What is Takaful
The Takaful Insurance is based on the principle of cooperative and the principle of separation between the funds of shareholders and the funds of company participants (Takaful contributions).
How General Takaful Works
Takaful refers to the Islamic insurance where you committed to make donation which will be a contribution of sum of money to a Takaful fund. This will be agreement among the participants to mutually help each other against facing specific risks and suffering any form of misfortune, either arising from death, permanent disability, loss, damage or any other such misfortunes.
The contributions collected from the participants (policyholders) are considered as donations and it will constitute the Takaful fund from which all claims are reimbursed.
At the end of each financial year, after deduction of the expenses, any remaining cash surplus (if any) in the Takaful Fund could be distributed to the participants (policyholders) in the form of cash dividends or it could be returned to the Takaful Fund.

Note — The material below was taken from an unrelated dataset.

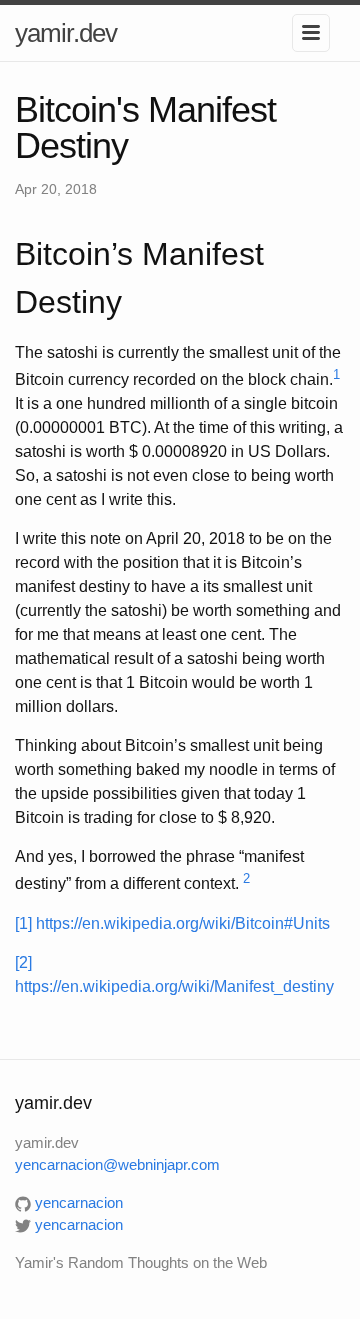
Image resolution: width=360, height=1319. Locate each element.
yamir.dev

In this respect, Takaful business is different from the conventional insurance in which the participants (policyholders) benefit from the surplus of the Takaful Funds (if any) and the return generated from Investment assets.
The investment assets of the Takaful Funds represent the reserves and retained earning which are managed by the company management against pre-agreed fee.
The model of Wakala (agency) is being used to issue the Takaful policy and manage it. While the model of Mudaraba (Joint Venture) is being used to Manage the investments.
The operational framework of Takaful avoids elements of Riba (interest or usury) and Gharar (unknown or ambiguous factor in the contract) and another factors that are considered to be against the Shari’a rules and principles.
If there is a deficiency in the Takaful Fund, the Shareholders Fund may give a Qard Hasan (interest free loan) to the Takaful Fund to cover deficit.